Work order: Without omitting anything, copy the data exactly.

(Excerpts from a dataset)
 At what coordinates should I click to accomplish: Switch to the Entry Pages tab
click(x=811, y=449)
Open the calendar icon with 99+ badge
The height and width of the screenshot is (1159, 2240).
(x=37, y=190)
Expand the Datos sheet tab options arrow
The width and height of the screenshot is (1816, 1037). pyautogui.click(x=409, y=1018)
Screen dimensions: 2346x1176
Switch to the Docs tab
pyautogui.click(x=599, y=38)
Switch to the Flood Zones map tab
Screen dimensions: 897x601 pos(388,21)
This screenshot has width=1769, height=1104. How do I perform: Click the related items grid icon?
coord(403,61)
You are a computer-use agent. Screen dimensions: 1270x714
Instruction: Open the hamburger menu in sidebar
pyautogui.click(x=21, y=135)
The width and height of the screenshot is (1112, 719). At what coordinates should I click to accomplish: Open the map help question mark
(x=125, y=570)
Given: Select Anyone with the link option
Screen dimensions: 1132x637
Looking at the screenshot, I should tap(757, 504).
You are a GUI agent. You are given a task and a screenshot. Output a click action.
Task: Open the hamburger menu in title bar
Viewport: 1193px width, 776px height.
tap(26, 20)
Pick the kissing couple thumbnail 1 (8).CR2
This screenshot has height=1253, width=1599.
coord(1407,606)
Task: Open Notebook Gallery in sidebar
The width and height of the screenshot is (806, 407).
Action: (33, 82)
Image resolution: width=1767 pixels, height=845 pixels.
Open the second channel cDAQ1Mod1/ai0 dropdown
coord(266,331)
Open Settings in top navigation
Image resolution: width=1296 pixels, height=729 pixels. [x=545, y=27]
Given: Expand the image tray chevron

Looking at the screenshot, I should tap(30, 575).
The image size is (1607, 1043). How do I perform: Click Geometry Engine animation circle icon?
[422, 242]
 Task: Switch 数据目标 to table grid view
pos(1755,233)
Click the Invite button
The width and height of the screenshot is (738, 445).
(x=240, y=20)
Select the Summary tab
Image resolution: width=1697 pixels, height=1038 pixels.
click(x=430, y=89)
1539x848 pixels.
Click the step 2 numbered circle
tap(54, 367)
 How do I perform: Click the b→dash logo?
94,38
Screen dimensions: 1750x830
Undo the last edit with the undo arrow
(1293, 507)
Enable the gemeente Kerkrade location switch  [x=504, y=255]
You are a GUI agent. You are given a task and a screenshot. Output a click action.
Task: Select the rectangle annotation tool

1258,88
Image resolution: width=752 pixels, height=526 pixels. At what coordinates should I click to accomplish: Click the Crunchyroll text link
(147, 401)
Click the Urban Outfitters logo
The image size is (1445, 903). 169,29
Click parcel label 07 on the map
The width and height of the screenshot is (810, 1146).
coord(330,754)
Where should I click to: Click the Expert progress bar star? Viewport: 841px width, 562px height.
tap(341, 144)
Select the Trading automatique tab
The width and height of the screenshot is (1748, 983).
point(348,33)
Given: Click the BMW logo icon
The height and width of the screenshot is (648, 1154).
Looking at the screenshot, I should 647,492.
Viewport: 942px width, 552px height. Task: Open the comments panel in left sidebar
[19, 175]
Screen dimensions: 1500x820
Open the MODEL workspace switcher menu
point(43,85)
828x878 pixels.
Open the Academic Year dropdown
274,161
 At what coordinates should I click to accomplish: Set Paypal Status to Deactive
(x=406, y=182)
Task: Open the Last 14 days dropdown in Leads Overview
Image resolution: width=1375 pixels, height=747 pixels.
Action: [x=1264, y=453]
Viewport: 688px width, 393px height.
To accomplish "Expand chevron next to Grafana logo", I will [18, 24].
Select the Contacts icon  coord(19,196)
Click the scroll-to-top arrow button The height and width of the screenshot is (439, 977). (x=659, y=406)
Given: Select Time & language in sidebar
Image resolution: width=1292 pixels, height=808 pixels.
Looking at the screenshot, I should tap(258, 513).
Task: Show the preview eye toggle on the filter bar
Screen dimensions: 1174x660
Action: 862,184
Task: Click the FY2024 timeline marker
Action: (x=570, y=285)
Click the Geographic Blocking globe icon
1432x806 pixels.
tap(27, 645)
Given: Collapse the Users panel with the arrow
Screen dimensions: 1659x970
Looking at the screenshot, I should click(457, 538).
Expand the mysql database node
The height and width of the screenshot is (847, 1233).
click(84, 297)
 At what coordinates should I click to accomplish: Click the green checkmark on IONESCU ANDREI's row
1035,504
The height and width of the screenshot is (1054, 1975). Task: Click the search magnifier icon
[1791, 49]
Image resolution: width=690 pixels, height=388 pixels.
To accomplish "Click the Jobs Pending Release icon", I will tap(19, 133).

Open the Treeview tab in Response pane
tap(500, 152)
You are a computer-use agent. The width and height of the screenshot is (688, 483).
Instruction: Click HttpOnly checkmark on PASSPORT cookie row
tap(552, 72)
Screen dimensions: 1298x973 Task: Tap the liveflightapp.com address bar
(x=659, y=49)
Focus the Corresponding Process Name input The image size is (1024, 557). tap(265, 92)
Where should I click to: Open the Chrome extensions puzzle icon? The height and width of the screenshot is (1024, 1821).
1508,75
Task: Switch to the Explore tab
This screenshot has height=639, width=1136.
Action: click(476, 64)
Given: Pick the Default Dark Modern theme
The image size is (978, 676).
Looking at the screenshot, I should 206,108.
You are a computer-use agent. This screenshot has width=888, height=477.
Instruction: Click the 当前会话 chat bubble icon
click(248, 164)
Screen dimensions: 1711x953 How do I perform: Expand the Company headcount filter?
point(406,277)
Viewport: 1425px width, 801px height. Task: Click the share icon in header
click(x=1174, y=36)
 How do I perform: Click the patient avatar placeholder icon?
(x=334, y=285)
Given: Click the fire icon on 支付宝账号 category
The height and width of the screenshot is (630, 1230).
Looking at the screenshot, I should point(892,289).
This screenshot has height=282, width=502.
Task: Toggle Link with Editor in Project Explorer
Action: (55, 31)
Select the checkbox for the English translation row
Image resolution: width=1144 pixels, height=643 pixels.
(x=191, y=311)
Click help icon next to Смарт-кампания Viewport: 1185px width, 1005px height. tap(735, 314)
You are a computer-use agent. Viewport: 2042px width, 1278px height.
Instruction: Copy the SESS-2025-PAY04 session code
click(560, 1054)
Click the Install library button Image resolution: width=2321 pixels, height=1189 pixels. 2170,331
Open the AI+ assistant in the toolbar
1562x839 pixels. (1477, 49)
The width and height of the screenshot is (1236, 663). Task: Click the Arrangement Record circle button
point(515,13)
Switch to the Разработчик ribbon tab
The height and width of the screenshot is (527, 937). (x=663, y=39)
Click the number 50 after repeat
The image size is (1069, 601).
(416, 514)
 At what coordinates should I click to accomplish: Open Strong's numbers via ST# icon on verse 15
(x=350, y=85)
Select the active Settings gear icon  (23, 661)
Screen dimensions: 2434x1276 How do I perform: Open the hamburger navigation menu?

Response to the task:
 At what coordinates should I click to accomplish: Switch to the Entry Pages tab
click(x=811, y=449)
Open the calendar icon with 99+ badge
The height and width of the screenshot is (1159, 2240).
(x=37, y=190)
Expand the Datos sheet tab options arrow
The width and height of the screenshot is (1816, 1037). pyautogui.click(x=409, y=1018)
Screen dimensions: 2346x1176
Switch to the Docs tab
pyautogui.click(x=599, y=38)
Switch to the Flood Zones map tab
Screen dimensions: 897x601 pos(388,21)
This screenshot has width=1769, height=1104. How do I perform: Click the related items grid icon?
coord(403,61)
You are a computer-use agent. Screen dimensions: 1270x714
Instruction: Open the hamburger menu in sidebar
pyautogui.click(x=21, y=135)
The width and height of the screenshot is (1112, 719). At what coordinates should I click to accomplish: Open the map help question mark
(x=125, y=570)
Given: Select Anyone with the link option
Screen dimensions: 1132x637
Looking at the screenshot, I should tap(757, 504).
You are a GUI agent. You are given a task and a screenshot. Output a click action.
Task: Open the hamburger menu in title bar
Viewport: 1193px width, 776px height.
tap(26, 20)
Pick the kissing couple thumbnail 1 (8).CR2
This screenshot has height=1253, width=1599.
coord(1407,606)
Task: Open Notebook Gallery in sidebar
The width and height of the screenshot is (806, 407).
Action: (33, 82)
Image resolution: width=1767 pixels, height=845 pixels.
Open the second channel cDAQ1Mod1/ai0 dropdown
coord(266,331)
Open Settings in top navigation
Image resolution: width=1296 pixels, height=729 pixels. [x=545, y=27]
Given: Expand the image tray chevron

Looking at the screenshot, I should tap(30, 575).
The image size is (1607, 1043). How do I perform: Click Geometry Engine animation circle icon?
[422, 242]
 Task: Switch 数据目标 to table grid view
pos(1755,233)
Click the Invite button
The width and height of the screenshot is (738, 445).
(x=240, y=20)
Select the Summary tab
Image resolution: width=1697 pixels, height=1038 pixels.
click(x=430, y=89)
1539x848 pixels.
Click the step 2 numbered circle
tap(54, 367)
 How do I perform: Click the b→dash logo?
94,38
Screen dimensions: 1750x830
Undo the last edit with the undo arrow
(1293, 507)
Enable the gemeente Kerkrade location switch  [x=504, y=255]
You are a GUI agent. You are given a task and a screenshot. Output a click action.
Task: Select the rectangle annotation tool

1258,88
Image resolution: width=752 pixels, height=526 pixels. At what coordinates should I click to accomplish: Click the Crunchyroll text link
(147, 401)
Click the Urban Outfitters logo
The image size is (1445, 903). 169,29
Click parcel label 07 on the map
The width and height of the screenshot is (810, 1146).
coord(330,754)
Where should I click to: Click the Expert progress bar star? Viewport: 841px width, 562px height.
tap(341, 144)
Select the Trading automatique tab
The width and height of the screenshot is (1748, 983).
point(348,33)
Given: Click the BMW logo icon
The height and width of the screenshot is (648, 1154).
Looking at the screenshot, I should 647,492.
Viewport: 942px width, 552px height. Task: Open the comments panel in left sidebar
[19, 175]
Screen dimensions: 1500x820
Open the MODEL workspace switcher menu
point(43,85)
828x878 pixels.
Open the Academic Year dropdown
274,161
 At what coordinates should I click to accomplish: Set Paypal Status to Deactive
(x=406, y=182)
Task: Open the Last 14 days dropdown in Leads Overview
Image resolution: width=1375 pixels, height=747 pixels.
Action: [x=1264, y=453]
Viewport: 688px width, 393px height.
To accomplish "Expand chevron next to Grafana logo", I will [18, 24].
Select the Contacts icon  coord(19,196)
Click the scroll-to-top arrow button The height and width of the screenshot is (439, 977). (x=659, y=406)
Given: Select Time & language in sidebar
Image resolution: width=1292 pixels, height=808 pixels.
Looking at the screenshot, I should tap(258, 513).
Task: Show the preview eye toggle on the filter bar
Screen dimensions: 1174x660
Action: 862,184
Task: Click the FY2024 timeline marker
Action: (x=570, y=285)
Click the Geographic Blocking globe icon
1432x806 pixels.
tap(27, 645)
Given: Collapse the Users panel with the arrow
Screen dimensions: 1659x970
Looking at the screenshot, I should click(457, 538).
Expand the mysql database node
The height and width of the screenshot is (847, 1233).
click(84, 297)
 At what coordinates should I click to accomplish: Click the green checkmark on IONESCU ANDREI's row
1035,504
The height and width of the screenshot is (1054, 1975). Task: Click the search magnifier icon
[1791, 49]
Image resolution: width=690 pixels, height=388 pixels.
To accomplish "Click the Jobs Pending Release icon", I will tap(19, 133).

Open the Treeview tab in Response pane
tap(500, 152)
You are a computer-use agent. The width and height of the screenshot is (688, 483).
Instruction: Click HttpOnly checkmark on PASSPORT cookie row
tap(552, 72)
Screen dimensions: 1298x973 Task: Tap the liveflightapp.com address bar
(x=659, y=49)
Focus the Corresponding Process Name input The image size is (1024, 557). tap(265, 92)
Where should I click to: Open the Chrome extensions puzzle icon? The height and width of the screenshot is (1024, 1821).
1508,75
Task: Switch to the Explore tab
This screenshot has height=639, width=1136.
Action: click(476, 64)
Given: Pick the Default Dark Modern theme
The image size is (978, 676).
Looking at the screenshot, I should 206,108.
You are a computer-use agent. This screenshot has width=888, height=477.
Instruction: Click the 当前会话 chat bubble icon
click(248, 164)
Screen dimensions: 1711x953 How do I perform: Expand the Company headcount filter?
point(406,277)
Viewport: 1425px width, 801px height. Task: Click the share icon in header
click(x=1174, y=36)
 How do I perform: Click the patient avatar placeholder icon?
(x=334, y=285)
Given: Click the fire icon on 支付宝账号 category
The height and width of the screenshot is (630, 1230).
Looking at the screenshot, I should point(892,289).
This screenshot has height=282, width=502.
Task: Toggle Link with Editor in Project Explorer
Action: (55, 31)
Select the checkbox for the English translation row
Image resolution: width=1144 pixels, height=643 pixels.
(x=191, y=311)
Click help icon next to Смарт-кампания Viewport: 1185px width, 1005px height. tap(735, 314)
You are a computer-use agent. Viewport: 2042px width, 1278px height.
Instruction: Copy the SESS-2025-PAY04 session code
click(560, 1054)
Click the Install library button Image resolution: width=2321 pixels, height=1189 pixels. 2170,331
Open the AI+ assistant in the toolbar
1562x839 pixels. (1477, 49)
The width and height of the screenshot is (1236, 663). Task: Click the Arrangement Record circle button
point(515,13)
Switch to the Разработчик ribbon tab
The height and width of the screenshot is (527, 937). (x=663, y=39)
Click the number 50 after repeat
The image size is (1069, 601).
(416, 514)
 At what coordinates should I click to accomplish: Open Strong's numbers via ST# icon on verse 15
(x=350, y=85)
Select the active Settings gear icon  (23, 661)
Screen dimensions: 2434x1276 How do I perform: Open the hamburger navigation menu?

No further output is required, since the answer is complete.